Some fans were happy for the country, resorting to the sort of cliches that will always make it to English-language print somewhere. One fan, Chen Jing, told USA Today in post-match delirium, “We have waited so long, and often felt hopeless, but now Evergrande have won glory for Chinese football.”
The editor titled the ensuing article, “China elated as Guangzhou Evergrande wins big,” as if, again, a Beijing Guo’an fan is jumping with glee despite the sinking suspicion — settling into fanbases across the country — that its team will never win the Chinese Super League as long as Evergrande remains the poster child of the Chinese Football Association (and continues paying all those foreigners!). Will a ref ever not give a favorable call to these guys for the next 18 months?
But here’s how we know Chen is just spewing nonsensical fan-speak:
“The victory will give more confidence to our national team and show Chinese parents that (soccer) is also a good route for their children,” he said. In ten years, China can produce a player like Lionel Messi, widely considered the world’s best, and will reach the World Cup Finals again, Chen confidently predicted.
SCMP’s story, whose headline begins “China rejoices,” cites the Sina Weibo account of a provincial government plus Xinhua, as if Xinhua were representative of “China” and not a mere mouthpiece.
“After 24 years, the Asia cup has returned to China. Evergrande, this battle will live on in memories forever!” the local government of the poor northeastern province of Jilin wrote on its microblog.
The Chinese Football Association wasted little time in expressing its congratulations on the achievement many hope will spark a resurgence in the game there after years of corruption had blighted its growth.
“This is the highest honour for Chinese football,” it said in a congratulatory message carried by the state-run Xinhua news agency. “We sincerely hope you keep working hard, but guard against pride and impatience.”
Such pride marred by paternalism. Good work, Guangzhou, now remember to be good CONFUCIANS. Evergrande should reply with a message on Sina Weibo that reads in full, “Go fuck yourself.”
In any case, sorry for burying the lede. Congratulations to Guangzhou Evergrande, the first Chinese team to win in the AFC Champions League in the tournament’s 23-year history. Congratulations to manager Marcello Lippi, the first to win both European and Asian Champions League crowns. On behalf of myself and other Guo’an fans, and fans of other Chinese clubs, from a purely sports-fan perspective: we sincerely hope they never win again.
“Only can represent the club, can’t represent the country, thanks,” says @黑宫木耳.
“Does domestic soccer really have this capability?” replies @卧槽你丫真丑.

******

Objective » In the commentary on Guangzhou Evergrande's Asian title, what is manager Marcello Lippi the first to win? The entries after this point are separate material, unrelated to the commentary.

******

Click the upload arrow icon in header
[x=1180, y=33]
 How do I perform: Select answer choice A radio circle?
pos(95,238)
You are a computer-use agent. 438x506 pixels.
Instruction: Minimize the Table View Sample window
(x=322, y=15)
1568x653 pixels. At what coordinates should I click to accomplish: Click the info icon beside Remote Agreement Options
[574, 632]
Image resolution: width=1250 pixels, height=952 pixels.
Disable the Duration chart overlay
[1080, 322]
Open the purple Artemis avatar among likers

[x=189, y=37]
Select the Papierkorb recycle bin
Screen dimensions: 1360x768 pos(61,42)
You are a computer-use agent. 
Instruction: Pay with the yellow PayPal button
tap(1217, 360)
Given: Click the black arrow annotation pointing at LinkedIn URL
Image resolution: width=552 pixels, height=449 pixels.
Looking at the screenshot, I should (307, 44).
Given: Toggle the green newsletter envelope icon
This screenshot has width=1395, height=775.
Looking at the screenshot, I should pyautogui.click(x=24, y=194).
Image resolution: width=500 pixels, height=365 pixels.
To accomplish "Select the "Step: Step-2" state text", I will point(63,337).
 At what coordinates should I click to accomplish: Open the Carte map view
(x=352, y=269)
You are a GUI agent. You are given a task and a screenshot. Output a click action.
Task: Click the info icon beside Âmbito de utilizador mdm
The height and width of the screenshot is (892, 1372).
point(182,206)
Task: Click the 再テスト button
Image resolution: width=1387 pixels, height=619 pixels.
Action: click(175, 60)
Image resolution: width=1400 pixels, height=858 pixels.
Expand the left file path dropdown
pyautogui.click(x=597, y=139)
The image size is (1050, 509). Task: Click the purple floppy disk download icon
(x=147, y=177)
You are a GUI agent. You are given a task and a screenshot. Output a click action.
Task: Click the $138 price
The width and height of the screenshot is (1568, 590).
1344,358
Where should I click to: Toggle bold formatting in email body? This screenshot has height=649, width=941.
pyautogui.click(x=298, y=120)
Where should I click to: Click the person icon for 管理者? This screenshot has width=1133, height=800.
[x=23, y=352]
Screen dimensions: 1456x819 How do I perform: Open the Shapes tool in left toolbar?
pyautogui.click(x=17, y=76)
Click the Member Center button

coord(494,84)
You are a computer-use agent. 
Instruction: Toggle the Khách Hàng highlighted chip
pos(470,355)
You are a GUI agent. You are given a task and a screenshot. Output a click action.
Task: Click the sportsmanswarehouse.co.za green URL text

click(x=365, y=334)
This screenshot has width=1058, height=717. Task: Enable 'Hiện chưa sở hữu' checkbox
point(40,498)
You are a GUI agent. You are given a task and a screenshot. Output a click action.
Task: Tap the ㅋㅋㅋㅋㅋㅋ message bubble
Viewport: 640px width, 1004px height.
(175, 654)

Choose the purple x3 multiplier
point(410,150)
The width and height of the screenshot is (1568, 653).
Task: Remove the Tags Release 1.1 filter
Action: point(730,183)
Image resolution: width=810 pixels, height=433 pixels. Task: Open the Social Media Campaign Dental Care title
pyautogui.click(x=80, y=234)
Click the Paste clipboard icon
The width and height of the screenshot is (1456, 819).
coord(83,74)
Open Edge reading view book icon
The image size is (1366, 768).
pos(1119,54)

******

Solution » Both the European and Asian Champions League crowns.